**Stored records**
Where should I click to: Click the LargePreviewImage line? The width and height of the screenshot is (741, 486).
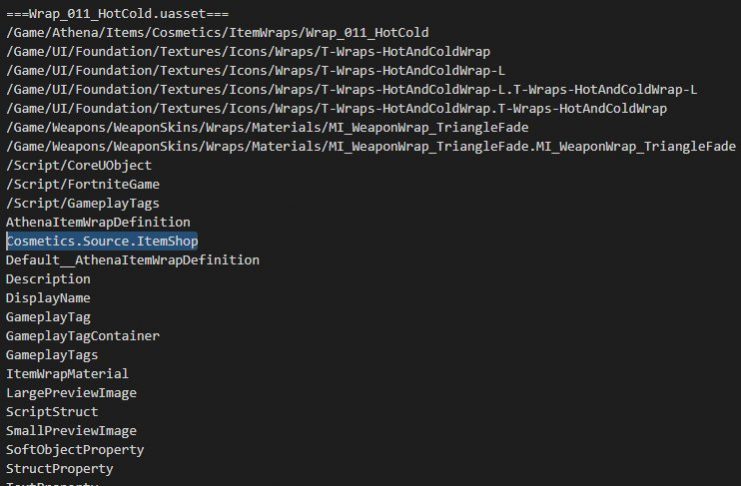71,393
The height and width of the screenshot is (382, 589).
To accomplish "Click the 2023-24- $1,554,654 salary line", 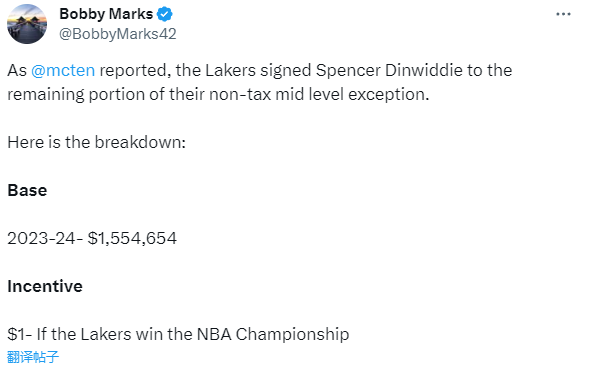I will tap(92, 238).
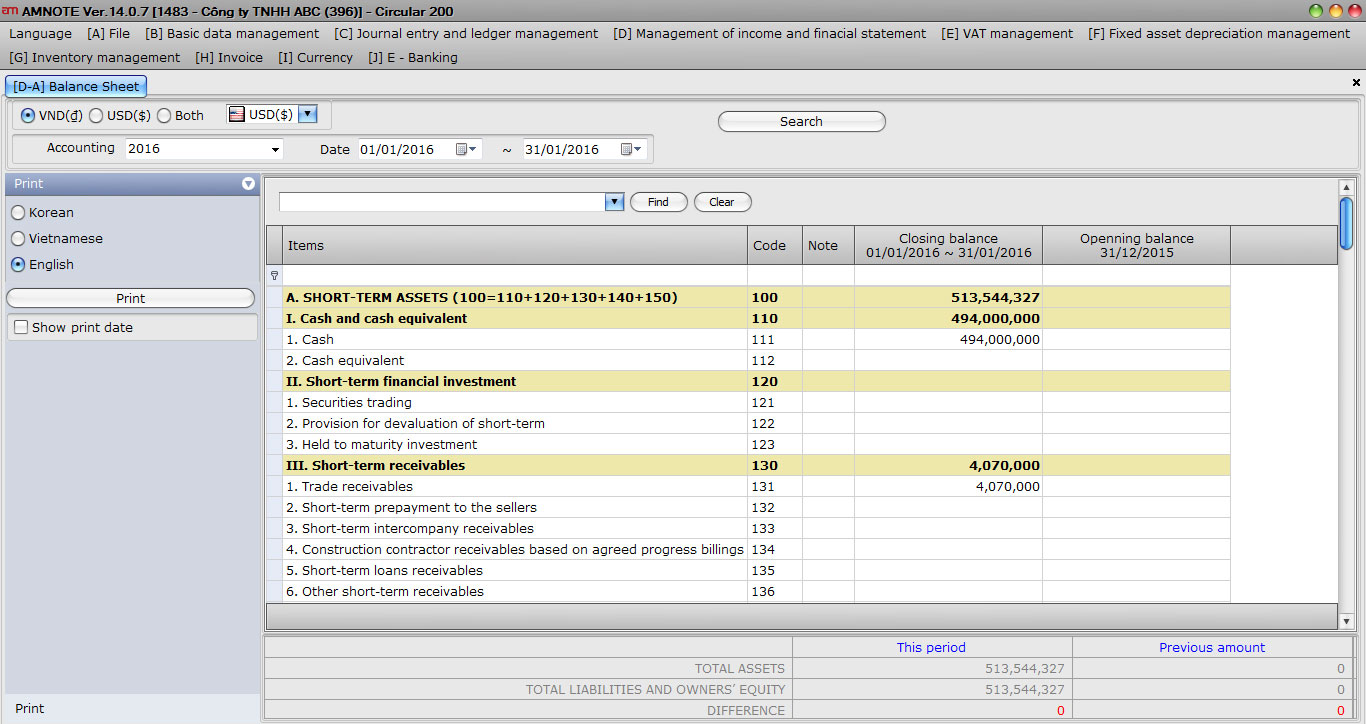Click the Items column filter field
The image size is (1366, 724).
pyautogui.click(x=514, y=275)
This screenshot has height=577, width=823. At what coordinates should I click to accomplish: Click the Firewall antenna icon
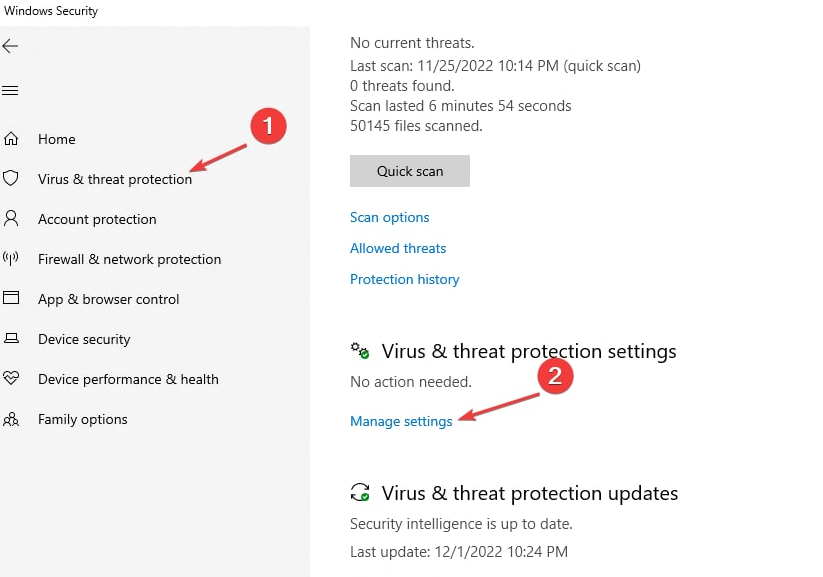click(10, 258)
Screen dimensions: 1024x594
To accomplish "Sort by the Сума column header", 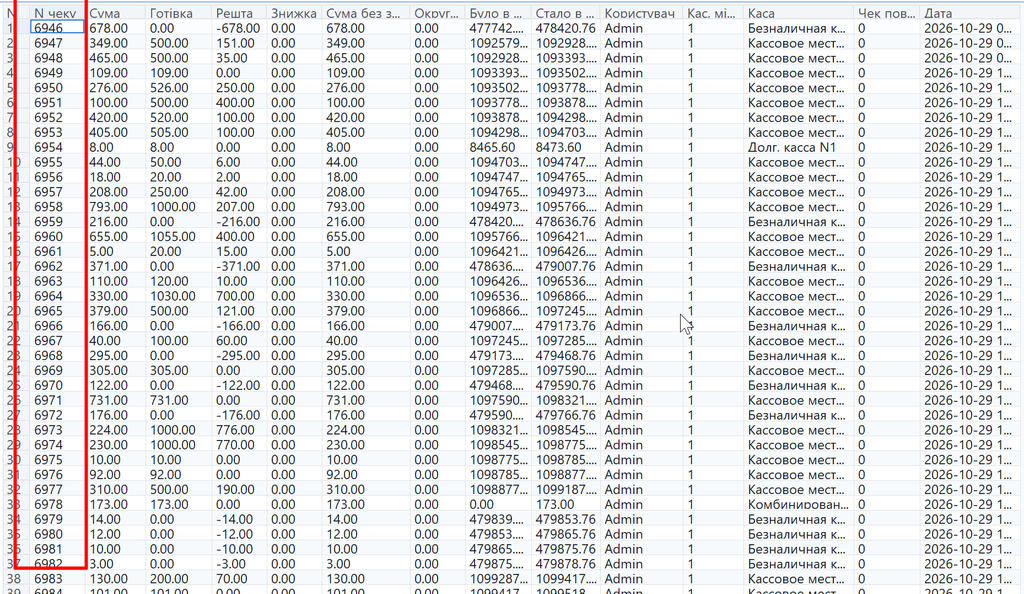I will (115, 13).
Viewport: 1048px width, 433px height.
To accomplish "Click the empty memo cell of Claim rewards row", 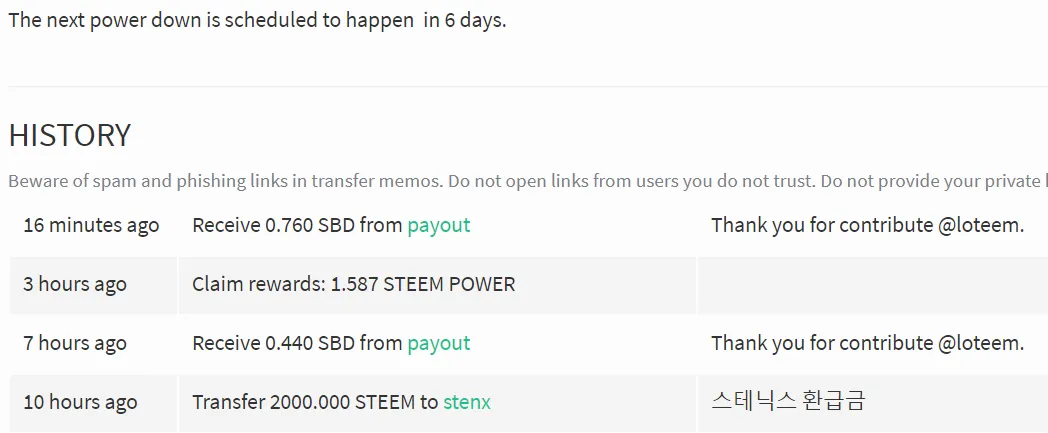I will [872, 285].
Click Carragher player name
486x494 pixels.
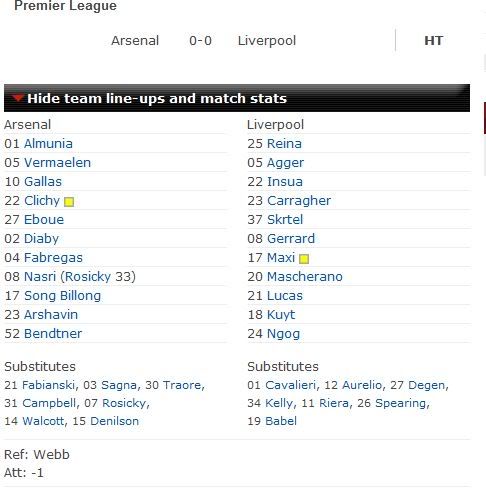tap(299, 201)
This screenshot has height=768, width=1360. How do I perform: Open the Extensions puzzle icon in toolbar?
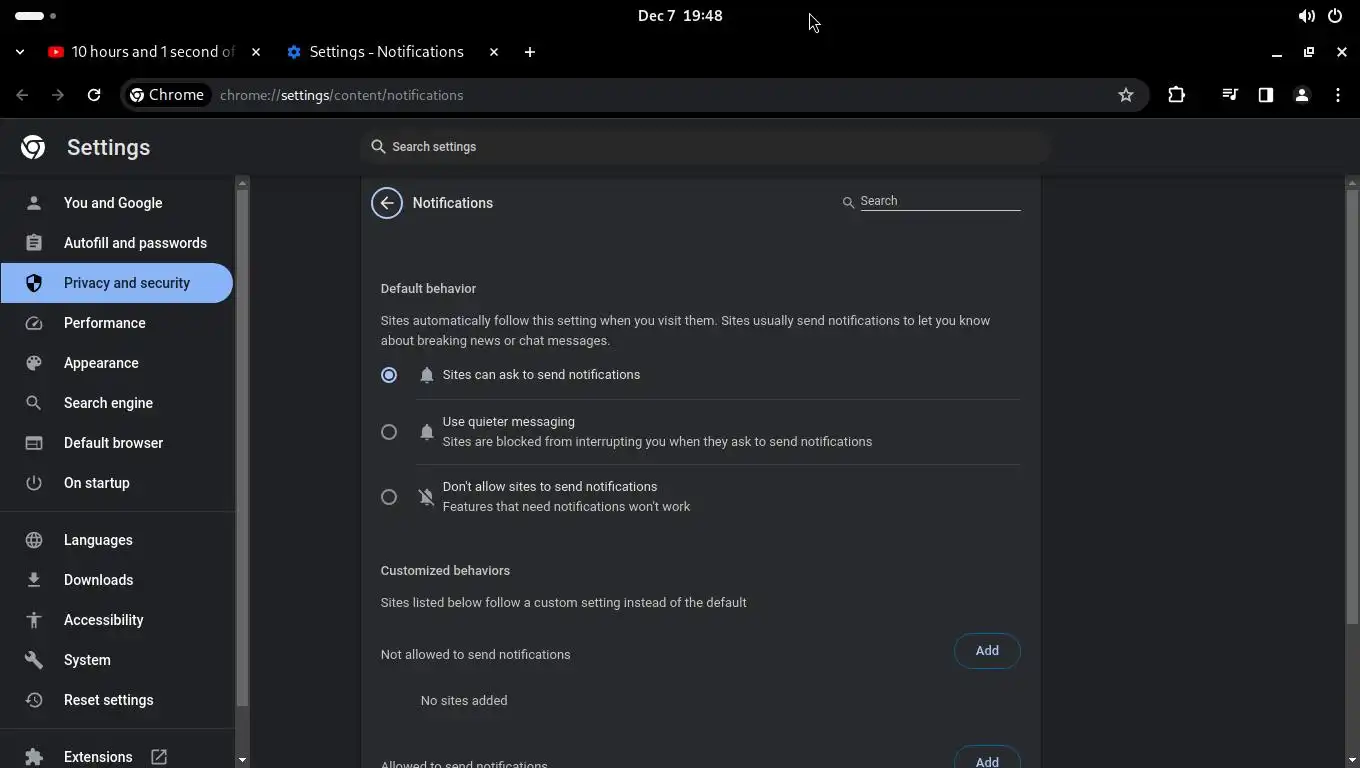click(x=1176, y=95)
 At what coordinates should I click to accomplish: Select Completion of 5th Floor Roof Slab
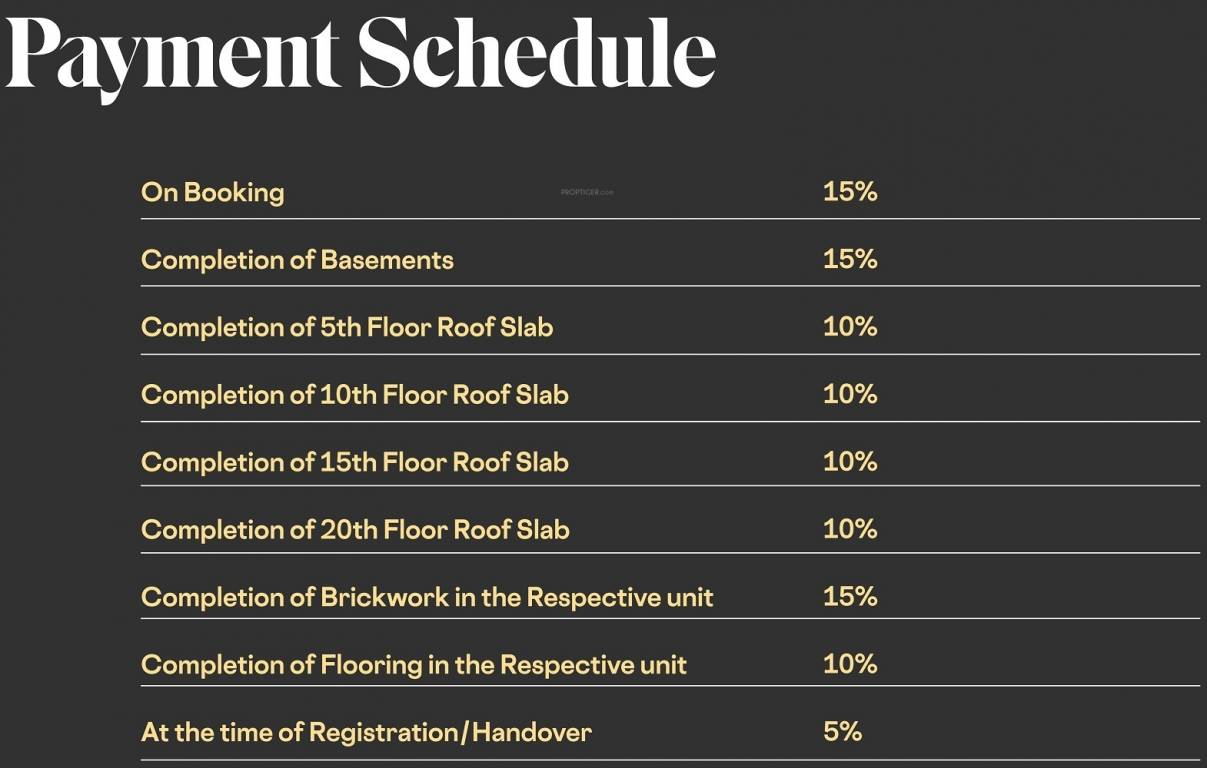(x=346, y=327)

**WORK TO BE COMPLETED**
Retype the lines exactly as they appear, beginning with the line that contains "Click Carragher player name" and ending with the final line of the entries, and omit the pictures.

**PROBLEM SOLUTION**
Click Carragher player name
486x494 pixels.
tap(299, 201)
This screenshot has height=768, width=1360. How do I perform: Open the Extensions puzzle icon in toolbar?
click(x=1176, y=95)
 At what coordinates should I click to accomplish: Select Completion of 5th Floor Roof Slab
(x=346, y=327)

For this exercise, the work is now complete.